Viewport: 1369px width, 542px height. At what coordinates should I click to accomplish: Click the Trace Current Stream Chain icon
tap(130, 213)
* * *
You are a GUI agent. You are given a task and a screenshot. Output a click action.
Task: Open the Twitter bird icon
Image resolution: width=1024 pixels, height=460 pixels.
* * *
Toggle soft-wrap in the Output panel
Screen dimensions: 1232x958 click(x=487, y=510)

▶ **Task to carry out**
Return the span of lines in the data above that opens at the line with "You are a GUI" and closes at the line with "Image resolution: width=1024", exactly, ends included, nothing else.

▶ **Result of this task**
You are a GUI agent. You are given a task and a screenshot. Output a click action.
Task: Open the Twitter bird icon
Image resolution: width=1024 pixels, height=460 pixels.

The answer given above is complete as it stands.